3

I work on testcase, each of being a subdirectory of ~/test. It's convenient to see which were the testcases I worked most recently using something like ls -rtl. Now I'd like to remove certain temporary files from the test directories; alas, that would change the timestamp of the directories.

Is it possible to remove a file from a directory without changing the directory's modification timestamp?
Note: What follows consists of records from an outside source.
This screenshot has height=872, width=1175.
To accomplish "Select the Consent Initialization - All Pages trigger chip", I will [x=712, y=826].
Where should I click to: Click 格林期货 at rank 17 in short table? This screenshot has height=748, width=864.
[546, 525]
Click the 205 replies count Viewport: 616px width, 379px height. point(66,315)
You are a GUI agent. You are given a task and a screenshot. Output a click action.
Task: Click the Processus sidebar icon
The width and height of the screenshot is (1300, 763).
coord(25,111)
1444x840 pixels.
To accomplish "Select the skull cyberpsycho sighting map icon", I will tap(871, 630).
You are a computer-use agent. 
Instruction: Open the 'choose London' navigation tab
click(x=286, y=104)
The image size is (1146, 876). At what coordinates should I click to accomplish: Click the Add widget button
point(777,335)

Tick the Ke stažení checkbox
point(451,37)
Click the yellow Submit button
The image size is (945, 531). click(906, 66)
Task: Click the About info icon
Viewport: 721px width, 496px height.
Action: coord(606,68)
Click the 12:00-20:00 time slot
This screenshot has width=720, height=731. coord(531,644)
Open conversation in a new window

  • can the temporary files be placed somewhere else? because the filename is part of the directory, not the file itself, so when a filename goes away... – thrig May 22 '18 at 20:20
4

You'll have to reset the timestamp on the directory after removing the files. Assuming GNU tools, something like this should work:

mtime=$(stat -c %y dir)            # get the timestamp, store in $mtime
rm dir/somefile dir/someotherfile  # do whatever you need
touch -d "$mtime" dir              # set the timestamp back

That resets the modification (mtime) and access (atime) timestamps on the directory to the original modification timestamp, but also sets the change timestamp (ctime) to the current time. Changing the ctime is unavoidable, but you probably don't care about it or atime.

1

The touch command provides the -r option which allows you to touch a file with the same timestamps as a reference file. As such, you could do this:

touch -r /dir/somefile /tmp/_thetimestamps  # save the timestamps in /tmp/_thetimestamps
rm /dir/somefile                            # do whatever you need
touch -r /tmp/_thetimestamps /dir           # set the timestamps back

Linux Man:

-r, --reference=FILE
      use this file's times instead of current time

Unix Man:

-r       Use the access and modifications times from the specified file
         instead of the current time of day.